* **Wat je moet doen**
Ga verder met de tekst over de dokterfamilie die in de coronacrisis bij de GGD aan de slag ging, direct na de laatste zin die er staat.

### Stuk tekst ###

Niet alleen Jelmer trouwens, maar de gehele familie. Saskia: “Als jonge puber nam ik de telefoon op om afspraken te maken. Mijn vader had een praktijk en apotheek waarin je echt meedraaide.” Ook Tycho huppelde al vlot rond in zijn opa’s praktijk, die in 2000 verkaste naar de Noordoostpolder en daar tot zijn 63ste huisarts was: Tycho: “Met een jaartje of zeven. Dan weet je vroeg wat een eendenbekkie is. Dat ik Geneeskunde studeer, is geen toeval.”

Van BCO’er tot beleidsadviseur

Tycho begon als eerste van de drie in deze coronacrisis bij de GGD. Met dank aan zijn moeder. “Mama is onze verbindende schakel”, zegt hij. “Dankzij haar ben ik vorig jaar juni gestart als BCO’er. Zij is jeugdarts bij Yunio. Toen haar organisatie extern jeugdartsen en - verpleegkundigen zocht voor GGD NOG, zei ze: ‘Ik ken een leuke jongen die kan bijdragen.’ Ik was net twee weekjes bezig toen we gigantisch moesten opschalen.”

### Stukjes uit data ###

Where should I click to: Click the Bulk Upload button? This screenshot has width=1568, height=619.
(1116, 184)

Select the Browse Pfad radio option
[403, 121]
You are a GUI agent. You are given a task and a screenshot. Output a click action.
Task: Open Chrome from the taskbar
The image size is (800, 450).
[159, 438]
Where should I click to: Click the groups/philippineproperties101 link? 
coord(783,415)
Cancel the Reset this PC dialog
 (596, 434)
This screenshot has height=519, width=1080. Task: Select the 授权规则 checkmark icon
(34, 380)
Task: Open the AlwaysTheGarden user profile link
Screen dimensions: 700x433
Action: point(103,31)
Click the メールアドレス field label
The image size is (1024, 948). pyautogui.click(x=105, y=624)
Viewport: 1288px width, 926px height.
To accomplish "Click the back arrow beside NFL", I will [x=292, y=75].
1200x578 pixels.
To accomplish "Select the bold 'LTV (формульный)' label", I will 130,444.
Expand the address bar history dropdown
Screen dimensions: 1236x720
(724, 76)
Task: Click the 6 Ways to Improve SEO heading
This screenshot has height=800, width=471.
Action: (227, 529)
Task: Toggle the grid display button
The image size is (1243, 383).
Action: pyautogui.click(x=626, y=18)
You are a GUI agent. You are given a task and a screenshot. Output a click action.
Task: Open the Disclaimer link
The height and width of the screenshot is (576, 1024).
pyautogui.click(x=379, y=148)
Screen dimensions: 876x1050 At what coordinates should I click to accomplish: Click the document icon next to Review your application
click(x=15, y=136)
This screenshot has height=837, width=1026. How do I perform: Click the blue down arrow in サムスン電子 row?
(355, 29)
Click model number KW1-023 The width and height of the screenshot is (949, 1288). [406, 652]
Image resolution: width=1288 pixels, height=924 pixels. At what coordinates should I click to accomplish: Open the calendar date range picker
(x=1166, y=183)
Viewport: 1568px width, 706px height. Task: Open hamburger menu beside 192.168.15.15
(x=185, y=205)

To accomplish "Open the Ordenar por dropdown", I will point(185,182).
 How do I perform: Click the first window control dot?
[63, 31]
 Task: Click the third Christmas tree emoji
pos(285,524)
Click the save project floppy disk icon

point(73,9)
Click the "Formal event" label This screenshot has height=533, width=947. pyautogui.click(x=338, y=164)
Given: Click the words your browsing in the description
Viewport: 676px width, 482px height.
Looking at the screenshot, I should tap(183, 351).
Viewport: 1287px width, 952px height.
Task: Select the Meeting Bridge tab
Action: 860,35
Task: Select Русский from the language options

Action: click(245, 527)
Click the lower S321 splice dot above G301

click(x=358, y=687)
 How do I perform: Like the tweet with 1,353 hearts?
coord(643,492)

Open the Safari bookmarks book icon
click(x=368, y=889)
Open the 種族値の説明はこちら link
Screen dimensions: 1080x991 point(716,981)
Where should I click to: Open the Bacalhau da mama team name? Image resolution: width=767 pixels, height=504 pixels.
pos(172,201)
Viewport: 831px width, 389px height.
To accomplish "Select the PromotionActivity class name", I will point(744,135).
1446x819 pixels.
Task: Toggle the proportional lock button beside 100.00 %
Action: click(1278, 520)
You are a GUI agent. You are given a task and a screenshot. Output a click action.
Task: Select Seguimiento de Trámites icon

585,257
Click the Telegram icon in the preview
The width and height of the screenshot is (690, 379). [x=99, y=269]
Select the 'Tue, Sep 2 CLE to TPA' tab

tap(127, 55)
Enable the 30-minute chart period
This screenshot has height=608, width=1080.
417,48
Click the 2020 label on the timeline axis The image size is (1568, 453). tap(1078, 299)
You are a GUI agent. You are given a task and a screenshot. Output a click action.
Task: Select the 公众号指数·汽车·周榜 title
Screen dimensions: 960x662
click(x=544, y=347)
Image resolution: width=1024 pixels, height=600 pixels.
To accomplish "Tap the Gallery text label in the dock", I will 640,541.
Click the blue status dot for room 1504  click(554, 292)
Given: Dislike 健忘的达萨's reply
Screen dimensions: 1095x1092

###

* **Jouw antwoord**
Een klein jaar verder heeft Tycho het geschopt tot beleidsadviseur bij GGD Gelderland-Midden. “Bij GGD NOG heb ik vanaf augustus met veel plezier het BCO begeleid, maar op een gegeven moment ontbrak de uitdaging. Ik ben in december getipt om te solliciteren als beleidsadviseur in Gelderland-Midden. Sinds begin van dit jaar ben ik adviseur én vaccineer ik 1 dag per week op een priklocatie.”

Dat laatste doet Tycho niet voor niets. “Ik vertaal de landelijke richtlijn voor het vaccineren naar de uitvoering in onze regio. Om dat goed te doen, moet je de connectie zoeken met de werkvloer. Ik vind het cruciaal om te horen en zelf te ervaren wat er gebeurt op onze priklocaties.” Een opmerking die direct de goedkeuring krijgt van zijn opa: “Goed zo, jongen, ken de werkvloer!”

Snakken naar meer prikken

Zelf maakt Jelmer die werkvloer sinds februari mee. Ook hij is via Saskia GGD NOG gaan helpen. Op zijn beurt heeft Tycho er bij zijn moeder op aangedrongen om te gaan prikken. Saskia: “Tycho zei: ‘Bij het vaccineren is jouw hulp nodig, mam, ga solliciteren.’ Maar echte druk hoefde hij er niet op te zetten. Ik wilde sowieso mijn steentje bijdragen. Tegen de mevrouw van het uitzendbureau zei ik dat mijn vader ook graag wilde helpen.”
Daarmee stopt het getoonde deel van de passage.